Task instructions:
1 > In the edge-detection passage, into what size of block units are the edge values stored in the frame memory 40 divided?
2 > Continue the edge-detection passage, starting after its final sentence.

*** Opening of Document segment ***

The data read by the coordinate converting part 20 is applied to the latch 
31 to be latched by clock signals of the control part 10. The latched 
output of the latch 31 is applied to the multiplier 32 from which the data 
is doubled. The output signals of the multiplier 32 are supplied to the 
separator 33 and separated into a negative number portion and positive 
number portion to be summed up together. 
The summed-up output of the separator 33 is applied to the subtracter 24 in 
which the positive number portion and the negative number portion are 
subtracted in order to detect the edge values. Under this condition, 
maskings in the directions of the X and Y axes are used in order to detect 
the edge values and the following table 1 shows examples of the summations 
of the maskings in the directions of X and Y axes. 
TABLE 1 
______________________________________ 
-1 -2 -1 -1 0 1 -2 -2 0 
0 0 0 -2 0 2 -2 0 2 
1 2 1 -1 0 1 0 2 2 
______________________________________ 
Therefore, the edge values of the addresses X,Y are as shown in table 2 
below; 
EQU 2{(X+1,Y)+(X,Y+1)+(X+1,Y+1)}-2{(X-1,Y-1)+(X,Y-1)+(X-1,Y)} 
TABLE 2 
______________________________________ 
(X-1,Y-1) (X,Y-1) (X+1,Y+1) 2 -2 0 
(X-1,Y) (X,Y) (X+1,Y) -2 0 2 
(X-1,Y+1) (X,Y+1) (X+1,Y+1) 0 2 2 
______________________________________ 
When the addresses X,Y excluding the peripheral portions are increased from 
(1,1) to (510,510) according to the control signals of the control part 10 
and the edge values for the respective addresses X,Y, which are detected 
by the subtracter 34 are stored into the frame memory 40. The edge values 
which are stored in the frame memory 40 are divided into 8.times.8 block 
units according to the control signals of the control part 10, and 64 
addresses are generated for each block. Therefore, when 64 edge values are 
summed up by the adder 51, they are cleared and the next block is latched 
by the latch 52.

*** Close of Document segment ***
*** Opening of Available data ***

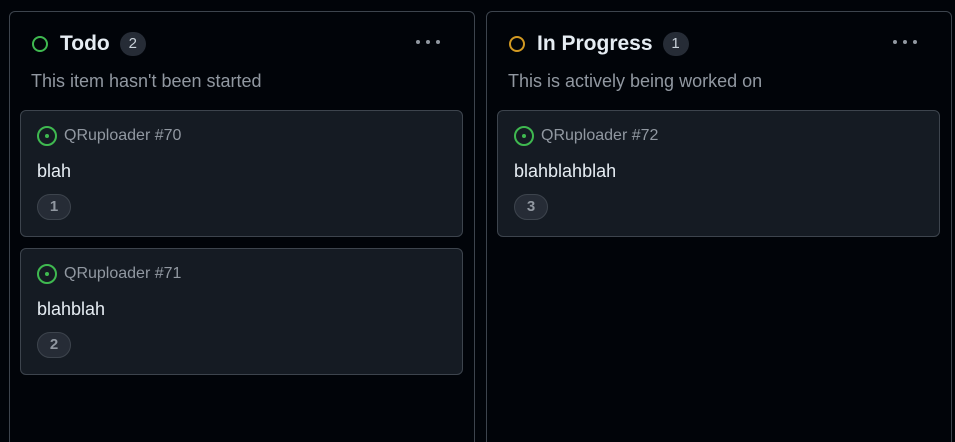 The width and height of the screenshot is (955, 442). What do you see at coordinates (122, 136) in the screenshot?
I see `card-repo-ref: QRuploader #70` at bounding box center [122, 136].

*** Close of Available data ***

Answers for this exercise:
1 > 8×8 block units, with 64 addresses generated for each block.

2 >
The latched output of the latch 52 is applied to an input terminal A of a 
first comparator 61, and the values of the latched output are compared 
with a first reference value which is input through an input terminal B of 
the comparator G1. If the latched output value of the latch 52 is smaller 
than the first reference value, a first scaling factor is determined and 
is input into a first input terminal of the encoder 64. 
On the other hand, if the latched output of the latch 52 is equal to or 
larger than the first reference value, the output value of the latch 52 is 
input into an input terminal C of a second comparator 62, and compared 
with a second reference value which is input through an input terminal D 
of the second comparator G2. 
If the latched output of the latch 52 is smaller than the second reference 
value, the output value of the first comparator 61 is input through an OR 
gate OR1 to an AND gate AND 1 and is logically combined with the output 
value of the second comparator 62. If the combined value is decided as a 
second scaling factor, then it is supplied to an input terminal 1 of the 
encoder 64.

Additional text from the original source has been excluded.